**DATA FOR ANALYSIS:**
********************
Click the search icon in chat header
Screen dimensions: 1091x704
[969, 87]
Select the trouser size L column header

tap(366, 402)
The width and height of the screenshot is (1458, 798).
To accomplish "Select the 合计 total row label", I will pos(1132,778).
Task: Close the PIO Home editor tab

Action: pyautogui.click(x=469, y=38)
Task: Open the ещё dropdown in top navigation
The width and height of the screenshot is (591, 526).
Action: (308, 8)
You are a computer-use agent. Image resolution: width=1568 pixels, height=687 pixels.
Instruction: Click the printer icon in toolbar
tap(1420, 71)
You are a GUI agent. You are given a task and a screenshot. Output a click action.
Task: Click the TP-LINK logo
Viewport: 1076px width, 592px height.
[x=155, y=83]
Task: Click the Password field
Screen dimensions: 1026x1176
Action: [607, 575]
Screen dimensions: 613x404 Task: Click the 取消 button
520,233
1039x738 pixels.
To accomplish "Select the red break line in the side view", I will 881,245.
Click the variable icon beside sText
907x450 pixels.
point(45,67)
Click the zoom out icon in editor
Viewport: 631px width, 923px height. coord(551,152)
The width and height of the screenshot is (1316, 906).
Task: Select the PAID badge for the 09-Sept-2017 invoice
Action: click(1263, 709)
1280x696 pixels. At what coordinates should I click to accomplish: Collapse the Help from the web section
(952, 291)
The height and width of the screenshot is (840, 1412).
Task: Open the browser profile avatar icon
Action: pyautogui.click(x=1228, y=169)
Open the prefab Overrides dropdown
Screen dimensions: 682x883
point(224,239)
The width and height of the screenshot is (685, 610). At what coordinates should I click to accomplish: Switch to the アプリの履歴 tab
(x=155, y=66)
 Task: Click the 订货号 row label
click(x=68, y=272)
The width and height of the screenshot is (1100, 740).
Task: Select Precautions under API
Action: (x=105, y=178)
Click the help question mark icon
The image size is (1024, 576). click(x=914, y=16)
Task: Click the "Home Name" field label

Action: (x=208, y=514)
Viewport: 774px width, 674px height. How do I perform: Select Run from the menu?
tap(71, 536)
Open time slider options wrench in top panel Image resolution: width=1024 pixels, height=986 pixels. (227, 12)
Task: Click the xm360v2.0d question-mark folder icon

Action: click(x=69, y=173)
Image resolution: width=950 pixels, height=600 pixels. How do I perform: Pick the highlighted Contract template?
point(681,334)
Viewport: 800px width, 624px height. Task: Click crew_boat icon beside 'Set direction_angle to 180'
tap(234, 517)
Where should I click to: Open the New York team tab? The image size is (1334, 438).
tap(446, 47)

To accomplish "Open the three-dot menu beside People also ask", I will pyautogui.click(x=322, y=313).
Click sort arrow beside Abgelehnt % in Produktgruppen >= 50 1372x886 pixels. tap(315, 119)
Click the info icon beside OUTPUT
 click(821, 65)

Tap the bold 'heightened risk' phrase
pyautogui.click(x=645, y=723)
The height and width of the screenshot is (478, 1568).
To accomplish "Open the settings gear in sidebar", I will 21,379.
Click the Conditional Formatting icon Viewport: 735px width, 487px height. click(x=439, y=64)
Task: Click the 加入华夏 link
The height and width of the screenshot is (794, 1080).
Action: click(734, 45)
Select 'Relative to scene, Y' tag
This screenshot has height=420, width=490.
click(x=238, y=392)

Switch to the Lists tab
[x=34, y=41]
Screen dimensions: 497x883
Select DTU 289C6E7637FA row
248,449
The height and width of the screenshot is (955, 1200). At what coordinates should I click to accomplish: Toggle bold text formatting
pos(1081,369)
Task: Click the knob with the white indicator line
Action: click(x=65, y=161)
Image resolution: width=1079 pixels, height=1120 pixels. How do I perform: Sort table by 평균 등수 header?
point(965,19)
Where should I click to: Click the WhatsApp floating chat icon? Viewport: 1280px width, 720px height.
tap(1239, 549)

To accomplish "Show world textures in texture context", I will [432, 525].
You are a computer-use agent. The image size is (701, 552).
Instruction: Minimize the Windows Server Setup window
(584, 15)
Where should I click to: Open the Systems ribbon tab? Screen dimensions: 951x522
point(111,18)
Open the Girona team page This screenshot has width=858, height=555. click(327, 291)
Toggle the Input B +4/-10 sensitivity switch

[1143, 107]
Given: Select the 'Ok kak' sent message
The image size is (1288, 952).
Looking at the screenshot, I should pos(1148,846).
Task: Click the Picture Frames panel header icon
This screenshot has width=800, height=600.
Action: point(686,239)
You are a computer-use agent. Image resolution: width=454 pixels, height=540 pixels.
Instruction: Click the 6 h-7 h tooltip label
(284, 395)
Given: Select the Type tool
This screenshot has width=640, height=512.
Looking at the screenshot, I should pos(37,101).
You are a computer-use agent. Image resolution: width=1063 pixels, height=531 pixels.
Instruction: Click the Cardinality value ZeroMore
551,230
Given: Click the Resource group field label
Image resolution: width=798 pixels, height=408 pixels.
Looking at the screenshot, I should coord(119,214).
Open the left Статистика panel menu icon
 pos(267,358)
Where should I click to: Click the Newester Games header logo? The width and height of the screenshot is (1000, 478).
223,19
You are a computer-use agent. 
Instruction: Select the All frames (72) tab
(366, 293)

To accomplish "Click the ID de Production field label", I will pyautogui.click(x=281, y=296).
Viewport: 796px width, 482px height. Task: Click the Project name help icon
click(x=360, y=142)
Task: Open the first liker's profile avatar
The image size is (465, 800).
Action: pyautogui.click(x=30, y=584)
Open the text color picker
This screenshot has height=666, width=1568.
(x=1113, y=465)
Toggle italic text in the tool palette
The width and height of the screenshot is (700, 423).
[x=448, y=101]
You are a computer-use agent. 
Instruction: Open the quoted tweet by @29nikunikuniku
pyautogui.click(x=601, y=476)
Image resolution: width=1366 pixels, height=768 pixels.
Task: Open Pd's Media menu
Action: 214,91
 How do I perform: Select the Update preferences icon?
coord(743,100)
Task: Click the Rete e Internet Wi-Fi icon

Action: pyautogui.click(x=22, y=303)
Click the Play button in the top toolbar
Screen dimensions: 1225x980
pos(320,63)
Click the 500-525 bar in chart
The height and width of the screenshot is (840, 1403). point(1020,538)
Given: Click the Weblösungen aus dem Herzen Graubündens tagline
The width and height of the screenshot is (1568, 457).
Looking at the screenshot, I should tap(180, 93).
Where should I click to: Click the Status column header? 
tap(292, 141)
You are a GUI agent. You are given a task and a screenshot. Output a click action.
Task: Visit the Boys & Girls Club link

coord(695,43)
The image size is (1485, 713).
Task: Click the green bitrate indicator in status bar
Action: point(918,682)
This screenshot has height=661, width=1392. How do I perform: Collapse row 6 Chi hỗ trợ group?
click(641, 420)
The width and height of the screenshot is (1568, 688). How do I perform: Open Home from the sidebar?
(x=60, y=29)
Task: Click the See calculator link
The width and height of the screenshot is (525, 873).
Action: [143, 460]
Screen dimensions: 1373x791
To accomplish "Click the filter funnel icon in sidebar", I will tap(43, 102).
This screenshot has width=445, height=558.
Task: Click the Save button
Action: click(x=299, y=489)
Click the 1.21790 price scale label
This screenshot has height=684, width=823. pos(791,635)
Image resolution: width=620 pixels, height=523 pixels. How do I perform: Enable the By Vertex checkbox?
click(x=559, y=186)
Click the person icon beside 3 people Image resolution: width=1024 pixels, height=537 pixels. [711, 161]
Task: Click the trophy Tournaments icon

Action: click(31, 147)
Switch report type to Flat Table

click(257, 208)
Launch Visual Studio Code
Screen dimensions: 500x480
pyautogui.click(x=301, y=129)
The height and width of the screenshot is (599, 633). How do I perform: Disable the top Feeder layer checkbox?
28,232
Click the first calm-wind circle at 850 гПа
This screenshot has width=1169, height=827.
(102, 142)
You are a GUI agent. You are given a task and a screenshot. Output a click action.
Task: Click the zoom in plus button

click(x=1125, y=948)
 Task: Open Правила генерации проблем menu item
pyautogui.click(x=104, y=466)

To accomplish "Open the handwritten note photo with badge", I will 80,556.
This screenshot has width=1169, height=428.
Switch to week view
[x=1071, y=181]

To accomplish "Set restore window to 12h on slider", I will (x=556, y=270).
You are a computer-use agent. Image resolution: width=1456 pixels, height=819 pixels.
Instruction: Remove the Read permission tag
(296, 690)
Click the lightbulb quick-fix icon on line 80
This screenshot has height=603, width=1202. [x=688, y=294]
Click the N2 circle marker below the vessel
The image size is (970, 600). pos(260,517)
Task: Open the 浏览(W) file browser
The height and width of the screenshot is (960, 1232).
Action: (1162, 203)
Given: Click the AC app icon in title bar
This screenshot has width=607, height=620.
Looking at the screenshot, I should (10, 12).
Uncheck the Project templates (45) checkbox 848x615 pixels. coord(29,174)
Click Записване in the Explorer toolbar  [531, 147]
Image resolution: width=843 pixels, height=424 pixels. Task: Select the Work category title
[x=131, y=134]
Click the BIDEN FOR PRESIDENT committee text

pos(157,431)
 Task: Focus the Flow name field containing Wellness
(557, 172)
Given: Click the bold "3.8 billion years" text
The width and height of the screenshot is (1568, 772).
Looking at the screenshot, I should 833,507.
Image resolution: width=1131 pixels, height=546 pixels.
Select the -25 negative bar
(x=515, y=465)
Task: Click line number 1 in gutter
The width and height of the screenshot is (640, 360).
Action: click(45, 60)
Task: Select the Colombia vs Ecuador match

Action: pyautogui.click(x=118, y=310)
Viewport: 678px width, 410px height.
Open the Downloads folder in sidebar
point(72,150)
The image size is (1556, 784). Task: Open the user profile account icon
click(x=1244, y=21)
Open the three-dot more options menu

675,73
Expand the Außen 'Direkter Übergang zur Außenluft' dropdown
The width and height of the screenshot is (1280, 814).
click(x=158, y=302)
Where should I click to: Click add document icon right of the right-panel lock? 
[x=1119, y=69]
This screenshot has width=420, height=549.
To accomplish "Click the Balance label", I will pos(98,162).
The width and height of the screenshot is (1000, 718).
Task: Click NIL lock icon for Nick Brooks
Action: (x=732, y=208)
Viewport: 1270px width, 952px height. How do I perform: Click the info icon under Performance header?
********************
Starting with the first line of the listing above, copy each line exactly until you have copied the line containing "Task: Click the Password field". Stop there.

**ANSWER SPACE:**
Click the search icon in chat header
Screen dimensions: 1091x704
[969, 87]
Select the trouser size L column header

tap(366, 402)
The width and height of the screenshot is (1458, 798).
To accomplish "Select the 合计 total row label", I will pos(1132,778).
Task: Close the PIO Home editor tab

Action: pyautogui.click(x=469, y=38)
Task: Open the ещё dropdown in top navigation
The width and height of the screenshot is (591, 526).
Action: (308, 8)
You are a computer-use agent. Image resolution: width=1568 pixels, height=687 pixels.
Instruction: Click the printer icon in toolbar
tap(1420, 71)
You are a GUI agent. You are given a task and a screenshot. Output a click action.
Task: Click the TP-LINK logo
Viewport: 1076px width, 592px height.
[x=155, y=83]
Task: Click the Password field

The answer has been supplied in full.